AUSZUG -

────

Carl Hauptmann, mit Mueller eng vertraut, setzte ihm in seiner Künstlerbiographie Einhart der Lächler (1907) ein Denkmal: Einhart Selle nämlich trägt unverkennbar die überlieferten Züge Muellers. Zunächst im Reich der Träume und Fantasie zuhause, dann als Reisender bei „Zigeunern“, später zunehmend als weise werdender Sonderling, wendet sich der Protagonist bei Hauptmann ganz der Kunst zu. Sein rigoroser Rückzug aus der Gesellschaft wird zunächst als ekstatischer Rausch, dann als notwendiger und gelungener Versuch der Selbstverwirklichung beschrieben. Das Prosawerk wurde nicht nur von den Expressionisten gefeiert, sondern es trug entscheidend dazu bei den „Künstler-Mythos“ Muellers zu zementieren. Wie eine beziehungsvolle Erwiderung darauf erscheint Otto Muellers Gemälde Selbstbildnis mit Pentagramm von 1924.
Die Kunstgeschichtsschreibung begegnete Müller oft mit Unverständnis. Seine Darstellungen von nackten Mädchen in der Natur gehören zwar zum Signet der Moderne, durch ihre Ähnlichkeit mit Bildern Ernst Ludwig Kirchners aber, mit dem er gut befreundet war, geriet ihr Maler ins Abseits. Zu Unrecht: Die lehmigen Naturfarben, Leimmalerie auf Rupfen, die die Leinwand oft durchscheinen lassen, verraten ein tiefempfundenes Versändnis der Verbindung von Mensch und Natur, die möglicherweise erst jetzt in vollem Umfang begriffen werden kann.

────

GESAMMELTE DATEN -
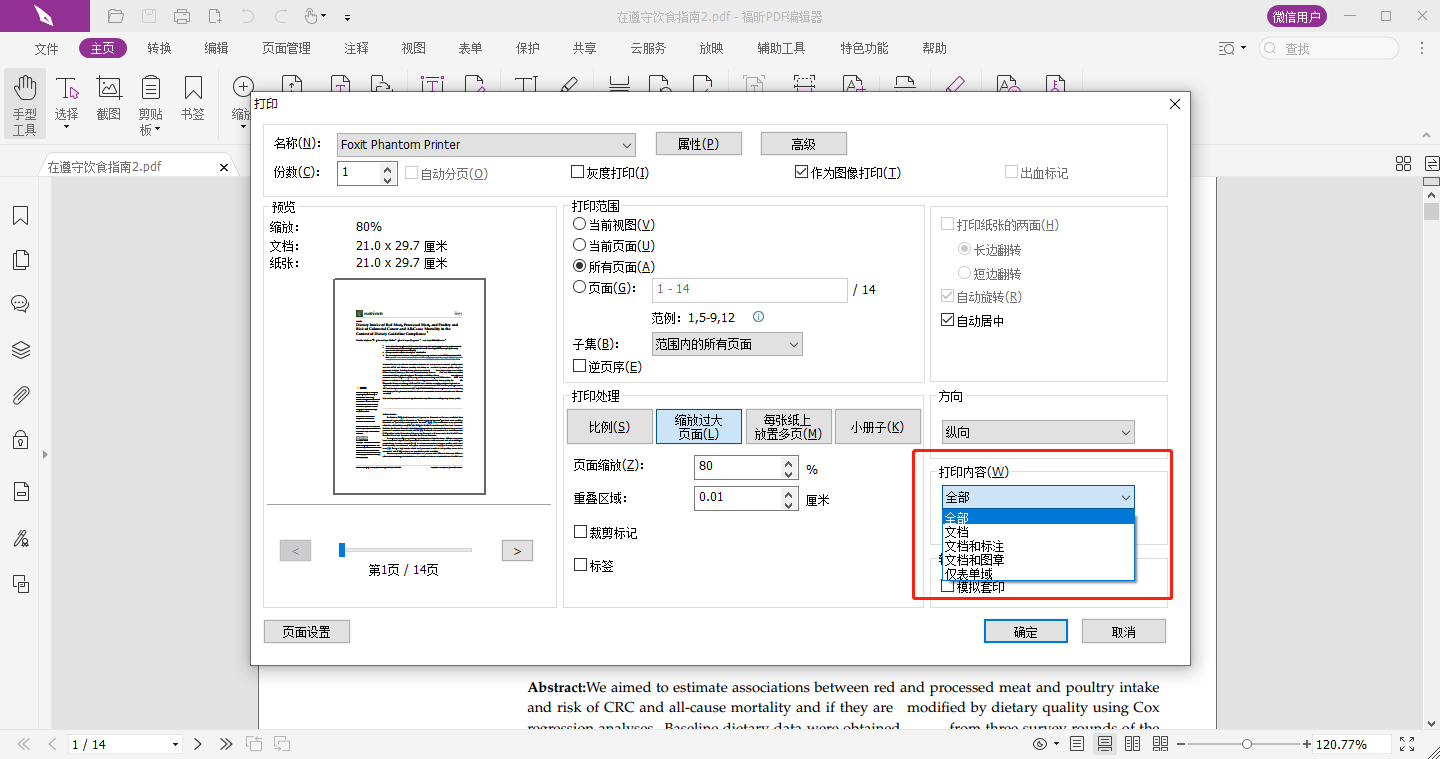
Task: Open the Foxit Phantom Printer name dropdown
Action: tap(627, 144)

────

AUFGABE - Führen Sie bitte den Auszug über den Maler Otto Mueller im Anschluss an seinen letzten Satz weiter. Die Daten haben hiermit nichts zu tun.

LÖSUNG -
Muellers unkonventionelle Lehrmethoden und seine Auffassung von Freiheit und Sehnsucht, vermitteln sich nachdrücklich auch im Schaffen seiner Schüler. Einige der Breslauer Studenten, so auch Camaro oder Horst Strempel, zieht es später nach Berlin, wo sie vor allem in der Nachkriegszeit eine künstlerische Hochphase erleben.
Der gebürtige Breslauer Alexander Camaro ist ein signifikantes Beispiel dafür, wie attraktiv Muellers Lehrmethoden, sein persönliches und künstlerisches Selbstverständnis für seine Schüler gewesen sein müssen. Für Camaro wurde Otto Mueller zu einer Identifikationsfigur. Noch 1982 inszenierte sich Camaro zum Selbstporträt vor einer hohen Regalwand in seiner Wohnung in Berlin inmitten von Porträtfotos und ausgewählter Kunst: prominent platziert sind Werke Otto Muellers, historische Fotos der Stadt Breslau, eine Puppe in schlesischer Volkstracht.
Ernst Ludwig Kirchner, Künstlerkollege aus der kurzen gemeinsamen Brücke-Zeit in Berlin, würdigt Muellers Arbeiten posthum als „wirklich freie Kunstwerke und echt, weil sie auf dem Boden seiner Weltanschauung frei und rein erwachsen sind“.
Ivo Hauptmann, Sohn des Schriftstellers Gerhart Hauptmann und verwandt mit Mueller, betont nach einem Besuch der Akademie in Breslau, dieser Lehrer habe seine Schüler konsequent weg vom konventionell Akademischen hin „zur Freiheit“ erziehen wollen. Dieser offensichtlich von Otto Mueller auch gelebte und postulierte Freiheitsgedanke entspricht in der Hauptsache dem Naturell seiner Studenten und befeuerte ihr Arbeiten.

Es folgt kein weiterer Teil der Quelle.